Friedreich ataxia (FA) is a monogenic recessive disorder caused by the reduction of the mitochondrial protein, frataxin (FXN). Despite neurological deficits place patients with FA in the wheelchairs, most patients die from lethal cardiomyopathy in their 40s. FA patients develop progressive cardiac disease with characteristics similar to primary hypertrophic cardiomyopathy but with more progressive cardiac fibrosis, both diastolic and systolic dysfunction, and arrhythmias. However, the mechanisms leading to cardiomyopathy and arrhythmias in FA patients are poorly understood. To characterize electrical signal propagation and cardiac function in a mouse model which imitates the late-stage cardiomyopathy in FA patients. Cardiac-specific McK-Cre FXN knockout (FXN cKO) mice were used as a model of severe cardiomyopathy which is characteristic for the late-stage of FA. Due to premature death, animals of either sex at 8-weeks of age were used to assess cardiac function in-vivo by echocardiography and surface electrocardiogram (ECG).
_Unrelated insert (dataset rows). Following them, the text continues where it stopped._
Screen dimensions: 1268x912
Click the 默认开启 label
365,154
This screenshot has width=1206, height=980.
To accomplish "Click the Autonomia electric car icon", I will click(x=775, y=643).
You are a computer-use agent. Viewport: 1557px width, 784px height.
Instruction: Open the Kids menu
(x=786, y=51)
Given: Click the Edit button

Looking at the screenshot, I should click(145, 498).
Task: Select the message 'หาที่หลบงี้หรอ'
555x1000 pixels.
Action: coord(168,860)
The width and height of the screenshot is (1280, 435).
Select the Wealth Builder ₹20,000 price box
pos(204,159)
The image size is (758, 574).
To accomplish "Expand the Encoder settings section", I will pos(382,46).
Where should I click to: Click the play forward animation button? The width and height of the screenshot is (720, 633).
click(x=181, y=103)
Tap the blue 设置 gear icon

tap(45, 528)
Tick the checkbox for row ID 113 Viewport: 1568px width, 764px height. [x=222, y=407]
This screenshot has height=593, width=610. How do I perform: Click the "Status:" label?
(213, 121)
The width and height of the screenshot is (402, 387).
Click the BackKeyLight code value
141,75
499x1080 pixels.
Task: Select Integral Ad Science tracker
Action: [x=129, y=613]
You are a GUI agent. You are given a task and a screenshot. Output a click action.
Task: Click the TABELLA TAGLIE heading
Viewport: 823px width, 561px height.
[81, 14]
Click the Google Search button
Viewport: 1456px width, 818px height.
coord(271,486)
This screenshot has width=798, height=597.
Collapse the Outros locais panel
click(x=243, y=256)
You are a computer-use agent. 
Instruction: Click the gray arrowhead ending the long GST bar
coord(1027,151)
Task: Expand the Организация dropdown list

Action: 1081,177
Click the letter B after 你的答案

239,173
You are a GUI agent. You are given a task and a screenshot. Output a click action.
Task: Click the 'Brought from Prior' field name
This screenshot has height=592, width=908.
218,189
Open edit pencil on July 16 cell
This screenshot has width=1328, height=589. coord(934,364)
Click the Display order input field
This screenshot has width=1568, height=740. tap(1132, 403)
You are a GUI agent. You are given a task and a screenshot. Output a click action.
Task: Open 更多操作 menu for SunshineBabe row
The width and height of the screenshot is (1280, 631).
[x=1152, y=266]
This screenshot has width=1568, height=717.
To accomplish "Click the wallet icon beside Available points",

We found that FXN cKO mice developed idiosyncratic arrhythmias with varying time durations for beat-to-beat (RR) intervals and heart rate variability (HRV) parameters such as root mean squared successive differences (RMSSD, p<0.0358), revealing increased vagal activity. Mice presented extended P-wave (p<0.0113) and QTc intervals (>150 ms, p<0.0015), suggesting impaired atrial and left-ventricular function, resembling human patients. HRV frequency parameters showed increased low-frequency (0.023), high-frequency (p<0.264) and total (p<0.0326) power. Non-linear parameters showed varying short-term variation (SD1, p<0.019), increased long-term variation (SD2, p<0.0017) and ellipse area values (S, p<0.0074). Poincare plots of FXN cKO males included multiple clustering of RR and RR+1 identities while females generally sustained a single clustered ellipse (area, p<0.028). Similarly, QTc intervals were increased mostly in FXN cKO males. Contractile dysfunction was also more severe in FXN cKO males as evident by reduction in left ventricular fractional shortening, ejection fraction, stroke volume and cardiac output. Our study revealed sexual dimorphism and significant impairment in electrical and contractile function in FXN cKO males compared to females. A detailed characterization of impaired electrical signals in FA hearts will build a platform for drug testing to treat lethal cardiomyopathy in FA.